Understanding Zero Trust Network Security

Aug 25, 2024

Take quiz

Network Security and Zero Trust

Traditional Network Security

  • Many networks are open internally after passing through the firewall.
  • Lack of controls allows both authorized and unauthorized access.

Zero Trust Networks

  • Requires authentication for each resource access.
  • Applies to devices, processes, and users.
  • Implements multi-factor authentication, encryption, additional firewalls, and policies.
  • Breaks down security devices into smaller components (functional planes).

Functional Planes of Operation

  • Data Plane:
    • Processes security tasks like forwarding, NAT, routing.
    • Operates at real-time data movement level.
  • Control Plane:
    • Manages data plane actions.
    • Configures policies, rules, NAT, routing.

Implementation Examples

  • Physical Devices:
    • Switch interfaces handle data movement (data plane).
    • Configuration changes happen in the control plane.
  • Virtual & Cloud Devices:
    • Similar separation of data and control planes.
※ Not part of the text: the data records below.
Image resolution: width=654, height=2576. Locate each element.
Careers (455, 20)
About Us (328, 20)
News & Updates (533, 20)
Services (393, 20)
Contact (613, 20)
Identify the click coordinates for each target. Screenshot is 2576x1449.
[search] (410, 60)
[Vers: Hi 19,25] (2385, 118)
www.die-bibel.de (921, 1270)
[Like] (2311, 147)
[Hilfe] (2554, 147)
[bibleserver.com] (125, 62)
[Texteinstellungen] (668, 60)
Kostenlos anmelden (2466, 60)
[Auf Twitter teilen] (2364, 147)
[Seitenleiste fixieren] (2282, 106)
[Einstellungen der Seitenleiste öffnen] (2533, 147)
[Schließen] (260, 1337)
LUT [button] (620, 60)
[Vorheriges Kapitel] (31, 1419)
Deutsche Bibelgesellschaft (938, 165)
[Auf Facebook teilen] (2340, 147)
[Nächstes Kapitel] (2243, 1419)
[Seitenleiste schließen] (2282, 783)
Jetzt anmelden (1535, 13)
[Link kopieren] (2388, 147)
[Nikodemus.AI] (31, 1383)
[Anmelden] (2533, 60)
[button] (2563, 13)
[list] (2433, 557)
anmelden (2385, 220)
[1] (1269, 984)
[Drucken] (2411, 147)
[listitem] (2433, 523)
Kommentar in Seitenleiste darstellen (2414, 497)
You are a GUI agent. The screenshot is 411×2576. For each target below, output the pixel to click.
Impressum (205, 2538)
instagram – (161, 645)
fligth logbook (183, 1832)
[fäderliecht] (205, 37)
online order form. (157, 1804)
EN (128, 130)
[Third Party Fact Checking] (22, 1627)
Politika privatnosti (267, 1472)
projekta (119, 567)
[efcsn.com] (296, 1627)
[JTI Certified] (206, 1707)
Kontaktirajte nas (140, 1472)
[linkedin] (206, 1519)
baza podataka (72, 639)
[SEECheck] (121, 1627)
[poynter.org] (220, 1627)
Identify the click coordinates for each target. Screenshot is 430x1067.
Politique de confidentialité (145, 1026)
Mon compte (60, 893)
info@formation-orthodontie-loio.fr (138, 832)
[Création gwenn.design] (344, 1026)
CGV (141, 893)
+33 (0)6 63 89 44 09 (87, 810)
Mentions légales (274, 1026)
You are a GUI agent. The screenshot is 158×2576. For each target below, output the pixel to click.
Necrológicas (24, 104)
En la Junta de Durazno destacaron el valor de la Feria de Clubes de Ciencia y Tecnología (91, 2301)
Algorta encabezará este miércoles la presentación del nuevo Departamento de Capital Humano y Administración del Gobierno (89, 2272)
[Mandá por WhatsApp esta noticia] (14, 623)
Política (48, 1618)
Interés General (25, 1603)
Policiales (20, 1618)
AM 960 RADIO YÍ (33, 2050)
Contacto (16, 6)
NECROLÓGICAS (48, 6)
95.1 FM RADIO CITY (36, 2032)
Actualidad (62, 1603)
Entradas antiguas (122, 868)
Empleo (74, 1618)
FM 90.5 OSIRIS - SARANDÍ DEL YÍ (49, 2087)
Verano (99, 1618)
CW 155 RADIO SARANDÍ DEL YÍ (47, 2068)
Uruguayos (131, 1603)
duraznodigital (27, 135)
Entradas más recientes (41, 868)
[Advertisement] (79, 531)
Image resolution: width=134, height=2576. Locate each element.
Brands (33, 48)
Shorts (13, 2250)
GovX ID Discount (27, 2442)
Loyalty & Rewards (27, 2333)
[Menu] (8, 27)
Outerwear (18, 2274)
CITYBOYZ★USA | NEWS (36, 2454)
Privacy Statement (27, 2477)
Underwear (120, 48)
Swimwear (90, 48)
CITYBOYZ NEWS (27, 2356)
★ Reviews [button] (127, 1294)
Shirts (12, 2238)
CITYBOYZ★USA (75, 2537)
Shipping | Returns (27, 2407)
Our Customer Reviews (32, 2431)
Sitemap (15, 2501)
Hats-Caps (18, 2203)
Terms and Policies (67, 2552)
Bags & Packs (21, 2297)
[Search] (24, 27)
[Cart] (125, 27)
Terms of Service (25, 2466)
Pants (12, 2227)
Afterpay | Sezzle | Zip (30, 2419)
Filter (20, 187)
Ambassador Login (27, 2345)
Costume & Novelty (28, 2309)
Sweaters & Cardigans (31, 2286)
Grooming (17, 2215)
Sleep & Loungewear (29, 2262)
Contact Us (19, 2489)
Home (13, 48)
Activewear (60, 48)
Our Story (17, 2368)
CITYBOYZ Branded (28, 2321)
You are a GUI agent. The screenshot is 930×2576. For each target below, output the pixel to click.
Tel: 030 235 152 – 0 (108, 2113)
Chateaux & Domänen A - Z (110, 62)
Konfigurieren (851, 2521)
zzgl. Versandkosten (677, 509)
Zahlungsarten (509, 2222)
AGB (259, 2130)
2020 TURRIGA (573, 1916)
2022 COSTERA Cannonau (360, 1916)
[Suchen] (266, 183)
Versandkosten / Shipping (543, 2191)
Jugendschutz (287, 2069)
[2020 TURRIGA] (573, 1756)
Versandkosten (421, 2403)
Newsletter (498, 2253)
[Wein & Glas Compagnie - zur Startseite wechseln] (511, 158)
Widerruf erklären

Advanced Security Controls

  • Adaptive Identity:
    • Examines identity beyond user credentials.
    • Considers source location, relation to organization, physical location, connection type.
    • Uses this data to enforce stronger authentication.

Network Access Control

  • Entry Point Limitation:
    • Restricts access to specific locations like on-site or VPN.
  • Policy Driven Access Control:
    • Analyzes data points to determine authentication needs.

Security Zones

  • Security Zones Concept:
    • Categorizes connections for granular control.
    • Defines interaction rules between zones (trusted vs untrusted).
  • Implicit Trust:
    • Trusted zones may have relaxed internal communication policies.

Policy Enforcement and Decision

  • Policy Enforcement Point:
    • Acts as gatekeeper for network traffic.
    • Evaluates traffic based on policies.
  • Policy Decision Point:
    • Decides on traffic permissions based on policies.
  • Policy Administrator:
    • Communicates decisions and manages access tokens.

Zero Trust Model Workflow

  • Subjects and systems initiate communication.
  • Traffic passes through policy enforcement point.
  • Policy enforcement point consults policy administrator.
  • Policy decision is made and communicated.
  • If granted, access is allowed to the requested resource.